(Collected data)
******

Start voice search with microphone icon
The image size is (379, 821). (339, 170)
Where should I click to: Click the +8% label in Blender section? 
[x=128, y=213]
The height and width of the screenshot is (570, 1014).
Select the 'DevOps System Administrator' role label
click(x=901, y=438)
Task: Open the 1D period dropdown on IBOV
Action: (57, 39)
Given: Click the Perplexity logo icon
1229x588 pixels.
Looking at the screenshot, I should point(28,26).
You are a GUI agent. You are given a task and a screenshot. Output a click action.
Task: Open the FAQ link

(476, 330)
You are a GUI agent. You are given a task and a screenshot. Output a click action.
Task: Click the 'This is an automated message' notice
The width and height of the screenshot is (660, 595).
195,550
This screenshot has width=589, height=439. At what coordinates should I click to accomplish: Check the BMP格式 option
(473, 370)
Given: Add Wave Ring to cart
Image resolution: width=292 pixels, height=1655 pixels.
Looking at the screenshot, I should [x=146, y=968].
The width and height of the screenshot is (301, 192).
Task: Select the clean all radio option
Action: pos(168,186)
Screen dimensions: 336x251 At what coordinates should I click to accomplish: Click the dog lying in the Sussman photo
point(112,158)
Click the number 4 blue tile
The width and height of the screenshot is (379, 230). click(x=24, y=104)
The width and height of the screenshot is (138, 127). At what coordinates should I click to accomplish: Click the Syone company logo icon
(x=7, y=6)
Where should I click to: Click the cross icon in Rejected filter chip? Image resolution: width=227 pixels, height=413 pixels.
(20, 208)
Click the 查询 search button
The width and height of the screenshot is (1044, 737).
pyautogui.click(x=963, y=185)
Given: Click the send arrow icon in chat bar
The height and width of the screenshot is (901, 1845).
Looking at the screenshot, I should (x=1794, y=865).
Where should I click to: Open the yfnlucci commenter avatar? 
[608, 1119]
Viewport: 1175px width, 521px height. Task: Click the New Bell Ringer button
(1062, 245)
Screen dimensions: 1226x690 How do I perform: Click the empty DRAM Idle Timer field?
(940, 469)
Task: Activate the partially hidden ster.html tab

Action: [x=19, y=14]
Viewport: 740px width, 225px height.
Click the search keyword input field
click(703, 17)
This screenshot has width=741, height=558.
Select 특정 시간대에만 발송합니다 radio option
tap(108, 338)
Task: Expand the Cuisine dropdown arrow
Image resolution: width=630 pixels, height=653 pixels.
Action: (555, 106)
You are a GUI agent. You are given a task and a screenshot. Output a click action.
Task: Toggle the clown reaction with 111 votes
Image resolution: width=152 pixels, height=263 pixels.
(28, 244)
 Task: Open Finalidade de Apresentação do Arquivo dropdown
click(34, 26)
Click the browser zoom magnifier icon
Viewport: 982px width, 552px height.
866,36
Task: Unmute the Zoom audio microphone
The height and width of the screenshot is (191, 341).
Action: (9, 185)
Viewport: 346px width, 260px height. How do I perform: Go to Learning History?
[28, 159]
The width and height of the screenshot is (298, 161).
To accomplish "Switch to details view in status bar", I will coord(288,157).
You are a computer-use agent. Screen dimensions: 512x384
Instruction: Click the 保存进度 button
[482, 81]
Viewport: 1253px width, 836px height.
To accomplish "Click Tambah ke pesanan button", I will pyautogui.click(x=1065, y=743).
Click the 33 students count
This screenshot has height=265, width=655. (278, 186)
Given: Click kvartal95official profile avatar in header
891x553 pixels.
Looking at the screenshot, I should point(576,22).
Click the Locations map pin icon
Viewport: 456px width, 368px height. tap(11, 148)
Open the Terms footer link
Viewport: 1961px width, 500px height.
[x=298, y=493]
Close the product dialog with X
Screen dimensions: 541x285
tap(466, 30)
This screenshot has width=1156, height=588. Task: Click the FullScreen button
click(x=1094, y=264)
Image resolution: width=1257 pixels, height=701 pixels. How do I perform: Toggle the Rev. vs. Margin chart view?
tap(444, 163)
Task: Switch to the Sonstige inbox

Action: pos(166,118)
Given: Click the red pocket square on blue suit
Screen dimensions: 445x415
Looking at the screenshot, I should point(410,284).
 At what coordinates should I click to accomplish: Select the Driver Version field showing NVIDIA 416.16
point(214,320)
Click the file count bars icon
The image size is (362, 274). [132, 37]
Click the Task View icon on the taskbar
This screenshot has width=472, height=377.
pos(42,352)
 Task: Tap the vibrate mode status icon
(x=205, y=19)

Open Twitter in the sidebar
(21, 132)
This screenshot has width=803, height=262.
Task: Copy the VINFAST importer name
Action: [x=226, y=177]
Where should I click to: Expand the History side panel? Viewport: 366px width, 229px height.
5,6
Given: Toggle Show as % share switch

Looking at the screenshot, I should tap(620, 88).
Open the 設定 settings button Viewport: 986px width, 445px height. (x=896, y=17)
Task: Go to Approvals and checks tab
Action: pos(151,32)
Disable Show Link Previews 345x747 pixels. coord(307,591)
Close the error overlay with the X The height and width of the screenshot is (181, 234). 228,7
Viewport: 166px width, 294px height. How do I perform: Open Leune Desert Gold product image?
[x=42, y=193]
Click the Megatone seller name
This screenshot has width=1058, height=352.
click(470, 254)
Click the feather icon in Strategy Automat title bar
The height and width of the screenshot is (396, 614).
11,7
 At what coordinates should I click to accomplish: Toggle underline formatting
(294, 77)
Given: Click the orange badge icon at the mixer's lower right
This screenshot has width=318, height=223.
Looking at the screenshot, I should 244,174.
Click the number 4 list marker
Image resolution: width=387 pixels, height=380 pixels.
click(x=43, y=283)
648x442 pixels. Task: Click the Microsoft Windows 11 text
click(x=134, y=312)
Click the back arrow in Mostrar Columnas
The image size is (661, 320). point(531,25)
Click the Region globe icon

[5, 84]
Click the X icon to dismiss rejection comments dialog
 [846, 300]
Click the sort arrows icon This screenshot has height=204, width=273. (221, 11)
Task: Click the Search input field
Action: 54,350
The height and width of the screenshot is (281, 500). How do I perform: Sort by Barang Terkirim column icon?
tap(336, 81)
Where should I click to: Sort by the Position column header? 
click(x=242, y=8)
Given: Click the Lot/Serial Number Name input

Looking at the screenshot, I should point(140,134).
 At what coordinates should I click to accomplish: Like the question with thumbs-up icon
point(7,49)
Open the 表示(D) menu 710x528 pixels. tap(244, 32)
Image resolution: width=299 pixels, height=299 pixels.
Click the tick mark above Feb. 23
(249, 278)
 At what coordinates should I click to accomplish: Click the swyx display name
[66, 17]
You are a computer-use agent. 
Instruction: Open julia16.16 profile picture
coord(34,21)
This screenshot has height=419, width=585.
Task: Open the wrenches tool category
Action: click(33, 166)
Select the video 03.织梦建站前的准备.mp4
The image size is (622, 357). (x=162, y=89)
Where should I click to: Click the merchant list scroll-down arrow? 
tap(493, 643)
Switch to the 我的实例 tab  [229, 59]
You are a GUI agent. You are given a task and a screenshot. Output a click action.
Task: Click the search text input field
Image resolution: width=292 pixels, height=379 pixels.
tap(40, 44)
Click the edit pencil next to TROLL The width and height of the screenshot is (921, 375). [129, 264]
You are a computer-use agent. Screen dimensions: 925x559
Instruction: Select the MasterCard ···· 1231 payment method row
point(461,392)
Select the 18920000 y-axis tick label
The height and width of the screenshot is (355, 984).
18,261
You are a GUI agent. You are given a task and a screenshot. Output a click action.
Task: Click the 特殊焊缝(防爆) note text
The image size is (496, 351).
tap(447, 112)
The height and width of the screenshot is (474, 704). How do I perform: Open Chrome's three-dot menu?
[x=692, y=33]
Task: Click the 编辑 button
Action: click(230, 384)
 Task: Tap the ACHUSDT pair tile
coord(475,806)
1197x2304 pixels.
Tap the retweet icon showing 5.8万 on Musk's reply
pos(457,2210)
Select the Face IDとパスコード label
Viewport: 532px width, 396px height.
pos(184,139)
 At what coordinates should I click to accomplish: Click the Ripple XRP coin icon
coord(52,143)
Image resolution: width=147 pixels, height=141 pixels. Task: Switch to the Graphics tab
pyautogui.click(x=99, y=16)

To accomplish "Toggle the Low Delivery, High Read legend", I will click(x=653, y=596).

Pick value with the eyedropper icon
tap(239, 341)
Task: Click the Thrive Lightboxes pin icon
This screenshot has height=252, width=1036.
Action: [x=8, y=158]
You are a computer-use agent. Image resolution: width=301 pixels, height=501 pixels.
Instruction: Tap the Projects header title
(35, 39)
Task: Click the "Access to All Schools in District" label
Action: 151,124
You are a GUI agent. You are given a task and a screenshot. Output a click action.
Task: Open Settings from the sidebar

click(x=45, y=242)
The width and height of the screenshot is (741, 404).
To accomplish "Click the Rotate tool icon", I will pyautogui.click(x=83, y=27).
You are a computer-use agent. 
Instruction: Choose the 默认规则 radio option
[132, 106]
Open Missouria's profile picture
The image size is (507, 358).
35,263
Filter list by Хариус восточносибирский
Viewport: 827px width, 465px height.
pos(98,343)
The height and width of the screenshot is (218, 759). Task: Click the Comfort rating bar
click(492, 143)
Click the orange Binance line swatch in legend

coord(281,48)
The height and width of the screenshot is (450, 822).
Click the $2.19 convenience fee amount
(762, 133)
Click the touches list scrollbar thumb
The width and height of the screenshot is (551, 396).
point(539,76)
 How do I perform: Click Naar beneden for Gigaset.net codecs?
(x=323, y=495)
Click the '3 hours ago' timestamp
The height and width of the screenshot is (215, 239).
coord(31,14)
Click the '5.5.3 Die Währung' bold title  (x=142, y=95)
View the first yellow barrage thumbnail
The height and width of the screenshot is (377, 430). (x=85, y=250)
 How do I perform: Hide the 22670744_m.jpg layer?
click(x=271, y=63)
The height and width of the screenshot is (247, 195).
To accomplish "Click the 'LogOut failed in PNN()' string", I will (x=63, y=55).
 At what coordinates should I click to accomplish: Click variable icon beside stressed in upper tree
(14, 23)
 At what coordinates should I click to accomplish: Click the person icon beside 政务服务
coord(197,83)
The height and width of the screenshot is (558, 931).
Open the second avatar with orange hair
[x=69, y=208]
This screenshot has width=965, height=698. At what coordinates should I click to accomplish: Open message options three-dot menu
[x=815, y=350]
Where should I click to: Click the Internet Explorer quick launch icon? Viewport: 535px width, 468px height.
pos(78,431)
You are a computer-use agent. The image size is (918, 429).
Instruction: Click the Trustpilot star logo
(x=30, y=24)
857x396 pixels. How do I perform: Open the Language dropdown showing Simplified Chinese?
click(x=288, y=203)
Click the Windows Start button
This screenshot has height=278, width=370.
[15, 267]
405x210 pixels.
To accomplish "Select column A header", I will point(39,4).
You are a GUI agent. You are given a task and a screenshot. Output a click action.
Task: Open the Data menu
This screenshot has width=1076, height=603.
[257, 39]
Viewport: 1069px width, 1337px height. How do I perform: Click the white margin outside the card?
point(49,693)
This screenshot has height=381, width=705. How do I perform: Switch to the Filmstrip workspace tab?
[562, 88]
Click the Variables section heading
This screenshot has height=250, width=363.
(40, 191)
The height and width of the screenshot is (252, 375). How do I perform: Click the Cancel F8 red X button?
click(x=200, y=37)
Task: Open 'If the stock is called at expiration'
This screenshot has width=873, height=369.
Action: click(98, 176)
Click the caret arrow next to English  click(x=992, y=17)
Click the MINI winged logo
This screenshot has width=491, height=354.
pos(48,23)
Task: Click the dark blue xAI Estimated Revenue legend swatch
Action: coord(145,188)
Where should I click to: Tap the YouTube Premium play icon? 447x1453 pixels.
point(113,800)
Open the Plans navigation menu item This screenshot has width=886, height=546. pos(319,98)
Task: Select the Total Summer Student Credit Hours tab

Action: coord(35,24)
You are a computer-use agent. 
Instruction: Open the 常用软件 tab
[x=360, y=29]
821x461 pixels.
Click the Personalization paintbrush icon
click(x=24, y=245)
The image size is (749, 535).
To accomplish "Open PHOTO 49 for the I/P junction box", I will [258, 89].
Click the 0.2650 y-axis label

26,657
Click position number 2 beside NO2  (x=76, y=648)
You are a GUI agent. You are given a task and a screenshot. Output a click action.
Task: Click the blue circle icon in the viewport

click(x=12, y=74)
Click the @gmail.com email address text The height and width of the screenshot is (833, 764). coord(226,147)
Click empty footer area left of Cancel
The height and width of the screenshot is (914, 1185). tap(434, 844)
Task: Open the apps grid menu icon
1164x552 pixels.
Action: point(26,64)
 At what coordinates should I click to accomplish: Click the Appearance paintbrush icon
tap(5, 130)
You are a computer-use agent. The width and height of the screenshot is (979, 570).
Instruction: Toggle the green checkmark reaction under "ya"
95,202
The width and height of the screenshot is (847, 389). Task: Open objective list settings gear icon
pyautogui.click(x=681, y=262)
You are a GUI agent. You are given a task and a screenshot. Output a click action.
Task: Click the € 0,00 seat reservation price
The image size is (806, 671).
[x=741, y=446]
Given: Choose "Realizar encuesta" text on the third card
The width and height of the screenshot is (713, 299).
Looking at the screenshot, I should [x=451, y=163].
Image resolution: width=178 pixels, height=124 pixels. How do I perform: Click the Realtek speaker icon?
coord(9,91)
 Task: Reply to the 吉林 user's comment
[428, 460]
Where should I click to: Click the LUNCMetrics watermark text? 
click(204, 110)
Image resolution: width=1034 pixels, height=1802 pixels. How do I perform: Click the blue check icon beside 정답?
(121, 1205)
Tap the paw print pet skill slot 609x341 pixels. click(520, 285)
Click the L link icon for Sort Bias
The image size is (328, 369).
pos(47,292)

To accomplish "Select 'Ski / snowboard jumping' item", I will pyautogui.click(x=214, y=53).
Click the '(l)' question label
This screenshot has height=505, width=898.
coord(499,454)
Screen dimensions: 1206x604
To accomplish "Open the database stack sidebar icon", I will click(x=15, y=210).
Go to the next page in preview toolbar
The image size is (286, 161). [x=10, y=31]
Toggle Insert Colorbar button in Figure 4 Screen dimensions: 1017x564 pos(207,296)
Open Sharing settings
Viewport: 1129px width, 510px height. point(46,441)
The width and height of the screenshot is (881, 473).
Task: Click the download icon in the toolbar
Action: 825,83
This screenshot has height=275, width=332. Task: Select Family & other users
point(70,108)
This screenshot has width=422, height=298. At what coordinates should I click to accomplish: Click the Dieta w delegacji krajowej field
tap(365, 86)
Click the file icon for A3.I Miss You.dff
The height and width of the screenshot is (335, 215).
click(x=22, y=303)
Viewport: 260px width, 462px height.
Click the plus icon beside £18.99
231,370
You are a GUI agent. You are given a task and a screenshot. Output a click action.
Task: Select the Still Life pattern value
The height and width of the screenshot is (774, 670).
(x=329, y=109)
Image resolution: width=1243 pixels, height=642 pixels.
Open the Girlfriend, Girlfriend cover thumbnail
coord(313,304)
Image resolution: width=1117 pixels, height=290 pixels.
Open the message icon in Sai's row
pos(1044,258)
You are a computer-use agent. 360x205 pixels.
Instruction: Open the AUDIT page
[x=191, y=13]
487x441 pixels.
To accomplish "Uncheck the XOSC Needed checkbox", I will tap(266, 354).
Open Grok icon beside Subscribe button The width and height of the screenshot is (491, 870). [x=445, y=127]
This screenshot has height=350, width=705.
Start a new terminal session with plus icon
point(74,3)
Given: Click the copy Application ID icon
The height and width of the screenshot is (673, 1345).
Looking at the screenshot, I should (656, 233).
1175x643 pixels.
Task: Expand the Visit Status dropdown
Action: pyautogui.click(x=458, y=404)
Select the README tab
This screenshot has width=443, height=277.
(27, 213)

******

— ASSIGNED TASK —
Scan the entries above for the line containing "Disable Show Link", and copy it and all lines after it exactly, down to and including the line containing "Given: Click the orange".

— EXERCISE RESULT —
Disable Show Link Previews 345x747 pixels. coord(307,591)
Close the error overlay with the X The height and width of the screenshot is (181, 234). 228,7
Viewport: 166px width, 294px height. How do I perform: Open Leune Desert Gold product image?
[x=42, y=193]
Click the Megatone seller name
This screenshot has width=1058, height=352.
click(470, 254)
Click the feather icon in Strategy Automat title bar
The height and width of the screenshot is (396, 614).
11,7
 At what coordinates should I click to accomplish: Toggle underline formatting
(294, 77)
Given: Click the orange badge icon at the mixer's lower right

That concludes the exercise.